▶ [WHAT THE TASK ASKS]:
Rewrite the records starting at the line that contains "View the like count 173" and ending at the line that contains "pos(109,65)", swapping "Cruise Control System" for "Brake Assist System" and leaving everything else unchanged. Give only those lines.

▶ [EXERCISE INPUTS]:
=-=-=-=-=

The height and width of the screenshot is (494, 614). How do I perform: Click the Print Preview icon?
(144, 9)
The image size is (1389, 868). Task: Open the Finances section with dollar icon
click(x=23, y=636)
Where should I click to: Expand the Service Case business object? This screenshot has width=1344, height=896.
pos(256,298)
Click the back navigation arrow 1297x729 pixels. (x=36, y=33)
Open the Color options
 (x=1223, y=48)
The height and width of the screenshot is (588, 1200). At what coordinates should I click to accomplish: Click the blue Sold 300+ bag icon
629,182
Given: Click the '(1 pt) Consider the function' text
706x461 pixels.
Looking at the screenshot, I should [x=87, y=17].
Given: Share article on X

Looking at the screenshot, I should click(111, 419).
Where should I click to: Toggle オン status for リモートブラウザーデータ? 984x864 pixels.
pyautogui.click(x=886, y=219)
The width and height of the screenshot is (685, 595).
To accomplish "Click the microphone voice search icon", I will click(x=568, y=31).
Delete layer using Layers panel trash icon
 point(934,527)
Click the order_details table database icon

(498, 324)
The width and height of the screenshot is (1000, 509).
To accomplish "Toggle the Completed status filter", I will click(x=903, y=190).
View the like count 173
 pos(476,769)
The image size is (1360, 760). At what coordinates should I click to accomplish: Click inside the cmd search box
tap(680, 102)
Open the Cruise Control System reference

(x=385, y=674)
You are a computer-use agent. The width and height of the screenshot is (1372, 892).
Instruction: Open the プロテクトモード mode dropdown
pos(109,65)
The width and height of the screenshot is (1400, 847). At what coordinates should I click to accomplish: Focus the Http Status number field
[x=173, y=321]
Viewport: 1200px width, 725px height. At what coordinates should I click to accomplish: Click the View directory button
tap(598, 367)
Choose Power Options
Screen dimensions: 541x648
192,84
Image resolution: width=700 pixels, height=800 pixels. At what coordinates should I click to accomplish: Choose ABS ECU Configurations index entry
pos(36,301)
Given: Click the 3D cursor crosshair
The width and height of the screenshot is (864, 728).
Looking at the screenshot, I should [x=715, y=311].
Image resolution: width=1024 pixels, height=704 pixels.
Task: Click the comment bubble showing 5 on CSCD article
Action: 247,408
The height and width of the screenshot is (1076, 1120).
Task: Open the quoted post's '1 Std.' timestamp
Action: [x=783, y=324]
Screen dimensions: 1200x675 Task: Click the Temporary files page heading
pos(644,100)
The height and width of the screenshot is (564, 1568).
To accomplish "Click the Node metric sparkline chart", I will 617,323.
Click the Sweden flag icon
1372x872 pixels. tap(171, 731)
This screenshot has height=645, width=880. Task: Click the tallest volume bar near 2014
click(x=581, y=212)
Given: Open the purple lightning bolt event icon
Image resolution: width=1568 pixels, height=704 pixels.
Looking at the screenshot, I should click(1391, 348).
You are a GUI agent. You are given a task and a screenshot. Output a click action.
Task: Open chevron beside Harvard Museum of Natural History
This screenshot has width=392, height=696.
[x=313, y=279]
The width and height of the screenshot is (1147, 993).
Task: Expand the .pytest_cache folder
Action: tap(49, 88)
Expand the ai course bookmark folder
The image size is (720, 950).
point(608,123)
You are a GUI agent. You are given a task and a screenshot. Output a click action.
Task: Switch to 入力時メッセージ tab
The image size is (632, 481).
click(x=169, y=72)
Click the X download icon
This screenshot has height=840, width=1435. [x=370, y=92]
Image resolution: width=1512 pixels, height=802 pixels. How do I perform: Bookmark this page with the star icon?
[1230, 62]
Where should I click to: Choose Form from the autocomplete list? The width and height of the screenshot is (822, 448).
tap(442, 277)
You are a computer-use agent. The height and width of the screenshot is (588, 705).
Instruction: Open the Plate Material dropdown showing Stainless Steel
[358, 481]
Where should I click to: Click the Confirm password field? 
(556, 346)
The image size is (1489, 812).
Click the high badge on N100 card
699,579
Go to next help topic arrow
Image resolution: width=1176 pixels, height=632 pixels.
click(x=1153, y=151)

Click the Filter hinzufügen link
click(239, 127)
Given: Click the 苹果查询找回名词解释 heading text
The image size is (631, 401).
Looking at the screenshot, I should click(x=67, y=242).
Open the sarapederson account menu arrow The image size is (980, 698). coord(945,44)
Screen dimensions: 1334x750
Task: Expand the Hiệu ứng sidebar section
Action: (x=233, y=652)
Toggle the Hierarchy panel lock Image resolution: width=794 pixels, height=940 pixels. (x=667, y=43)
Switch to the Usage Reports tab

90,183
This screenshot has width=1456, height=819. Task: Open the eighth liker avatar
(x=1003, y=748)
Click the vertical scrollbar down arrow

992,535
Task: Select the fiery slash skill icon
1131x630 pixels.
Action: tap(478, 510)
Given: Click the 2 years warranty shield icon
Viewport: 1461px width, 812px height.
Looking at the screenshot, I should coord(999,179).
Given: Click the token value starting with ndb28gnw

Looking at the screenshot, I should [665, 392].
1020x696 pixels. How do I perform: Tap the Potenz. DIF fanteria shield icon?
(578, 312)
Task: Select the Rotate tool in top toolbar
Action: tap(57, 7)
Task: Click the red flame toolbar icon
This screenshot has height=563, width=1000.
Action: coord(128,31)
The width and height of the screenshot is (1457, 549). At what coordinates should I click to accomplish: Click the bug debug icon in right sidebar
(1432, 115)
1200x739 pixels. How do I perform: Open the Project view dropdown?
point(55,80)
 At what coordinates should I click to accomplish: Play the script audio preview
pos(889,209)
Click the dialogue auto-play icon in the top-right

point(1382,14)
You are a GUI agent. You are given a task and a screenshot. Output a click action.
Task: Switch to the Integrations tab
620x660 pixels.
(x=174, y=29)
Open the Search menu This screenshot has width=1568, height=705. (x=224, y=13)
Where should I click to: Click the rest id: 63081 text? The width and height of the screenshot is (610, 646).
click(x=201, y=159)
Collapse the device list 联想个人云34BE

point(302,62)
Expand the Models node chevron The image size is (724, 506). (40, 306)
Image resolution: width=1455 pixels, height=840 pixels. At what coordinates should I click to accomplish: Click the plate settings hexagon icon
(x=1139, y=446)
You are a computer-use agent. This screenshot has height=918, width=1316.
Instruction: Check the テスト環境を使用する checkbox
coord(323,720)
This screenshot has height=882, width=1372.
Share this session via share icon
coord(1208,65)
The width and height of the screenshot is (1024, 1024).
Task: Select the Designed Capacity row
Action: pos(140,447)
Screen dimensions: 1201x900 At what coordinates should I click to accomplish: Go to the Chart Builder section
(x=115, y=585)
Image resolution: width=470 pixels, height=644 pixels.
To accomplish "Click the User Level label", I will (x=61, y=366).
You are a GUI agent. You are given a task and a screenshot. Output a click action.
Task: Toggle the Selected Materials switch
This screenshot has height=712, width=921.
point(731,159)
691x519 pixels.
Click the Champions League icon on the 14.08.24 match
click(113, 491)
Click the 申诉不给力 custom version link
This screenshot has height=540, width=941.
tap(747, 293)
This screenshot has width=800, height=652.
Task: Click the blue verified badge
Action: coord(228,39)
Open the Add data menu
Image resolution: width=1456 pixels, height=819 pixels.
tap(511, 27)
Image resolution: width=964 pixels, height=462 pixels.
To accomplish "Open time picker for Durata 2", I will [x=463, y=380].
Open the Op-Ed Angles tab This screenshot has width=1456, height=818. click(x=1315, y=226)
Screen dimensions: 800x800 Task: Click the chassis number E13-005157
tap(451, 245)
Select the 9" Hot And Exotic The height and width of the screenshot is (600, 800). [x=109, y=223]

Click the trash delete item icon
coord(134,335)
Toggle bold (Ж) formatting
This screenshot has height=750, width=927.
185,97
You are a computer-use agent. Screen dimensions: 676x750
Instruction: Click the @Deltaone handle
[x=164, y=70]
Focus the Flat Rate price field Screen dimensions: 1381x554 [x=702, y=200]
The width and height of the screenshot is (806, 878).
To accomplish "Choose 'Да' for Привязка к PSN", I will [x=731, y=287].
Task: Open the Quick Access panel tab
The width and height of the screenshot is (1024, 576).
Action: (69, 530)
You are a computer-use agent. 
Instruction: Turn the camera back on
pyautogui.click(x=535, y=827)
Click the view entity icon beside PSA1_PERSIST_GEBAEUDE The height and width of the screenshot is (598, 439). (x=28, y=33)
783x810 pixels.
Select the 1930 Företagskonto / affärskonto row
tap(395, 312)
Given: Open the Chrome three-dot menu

=-=-=-=-=

▶ [WORKED ANSWER]:
View the like count 173
 pos(476,769)
The image size is (1360, 760). At what coordinates should I click to accomplish: Click inside the cmd search box
tap(680, 102)
Open the Brake Assist System reference

(x=385, y=674)
You are a computer-use agent. The width and height of the screenshot is (1372, 892).
Instruction: Open the プロテクトモード mode dropdown
pos(109,65)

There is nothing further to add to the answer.